Even in a time when both partners might be working from home, there appear to be difficulties in challenging these gendered expectations. For example, there is already an emerging trend in academia, where ‘men are submitting up to 50 percent more than they usually would’. In contrast, women – who might now be more tied up in other duties such as childcare – ‘seem to be submitting fewer papers’. This could have a knock-on effect over time, with female academics potentially being at a disadvantage in future appraisals. While it appears that women may be statistically less at risk of dying from the virus itself, they are more at risk of the other negative impacts associated with the pandemic than men.
In Western countries, more than half of minimum and low-wage workers are women; therefore, they will be more impacted by the economic crisis associated with the pandemic response. However, as bad as the impact of this crisis is in the West, we have to remember that the repercussions of the global crisis are magnified exponentially in developing countries. Here, the gendered implications of lockdowns and the corresponding economic crisis impact women even more disproportionately. Often, in these countries, what little economic independence women enjoy comes from small business ventures. These are likely to be the first to suffer due to the economic downturn. This could in turn impact community resilience and feed future insecurity.
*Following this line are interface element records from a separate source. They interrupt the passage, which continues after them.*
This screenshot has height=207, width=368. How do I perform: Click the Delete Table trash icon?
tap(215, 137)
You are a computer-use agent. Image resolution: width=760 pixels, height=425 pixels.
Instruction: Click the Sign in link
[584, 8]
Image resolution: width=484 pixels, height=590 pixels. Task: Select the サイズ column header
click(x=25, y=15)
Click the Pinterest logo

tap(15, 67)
The pandemic is also having disproportionate personal health repercussions on women. In many places across the globe, women’s sexual and reproductive care has been scaled back or put on hold, due to the immense strain the pandemic has placed on medical care systems. To some, this may seem like a reasonable sacrifice. However, to women who are pregnant, seeking an abortion or dealing with concerns about giving birth and disrupted birth plans, these are indispensable services and decisions which cannot be postponed – decisions which will impact the rest of their lives and potentially the lives of the children they bear.
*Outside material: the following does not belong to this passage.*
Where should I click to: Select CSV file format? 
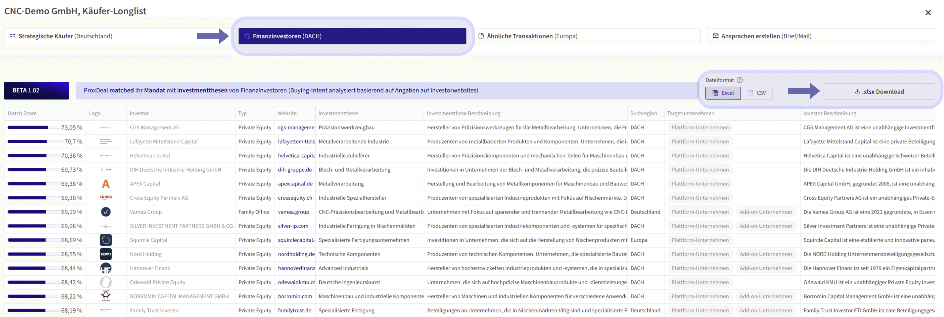tap(757, 93)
Another unequal personal impact of the pandemic is an increase of gender-based violence (GBV) and domestic violence cases, the majority of which are directed at women. Although this was expected to occur as a result of the government-ordered lockdowns, the scope of the problem needs to be fully acknowledged and addressed. While the concern of GBV is usually focused on women, the impact it can have on people of all genders and ages needs to be publicly recognised. Physical and psychological forms of abuse have life-long repercussions for all members of a household, and people need accessible alternatives to being confined with their abusers. Hotlines and charities are working to provide victims with alternatives; however, there has been a ‘surge’ in violence in recent weeks. Unfortunately, increased stressors and close conditions not only exacerbate existing problems but can also foster new ones.
While the gendered impacts considered above relate to both ‘public’ and ‘private’ experiences, in reality they overlap. Times of crisis tend to highlight the intersection of inequalities and the invalidity of the imagined public–private divide, as each of these gendered impacts fuels the other.
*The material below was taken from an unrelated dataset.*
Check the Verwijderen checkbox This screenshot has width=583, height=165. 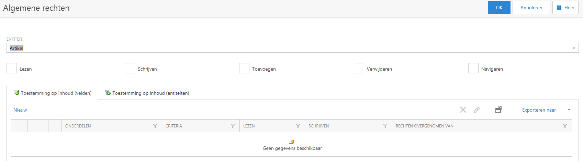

The contributions of women – from mothers to nurses to world leaders – need to be acknowledged and the inequalities they face eradicated in order to better prepare for future crises. Hopefully, the world can take a lesson from this pandemic on the ways in which gender inequality increases the vulnerability of individuals and overlooks the exceptional abilities of women as key responders.
The views expressed in this Commentary are the author's, and do not represent those of RUSI or any other institution.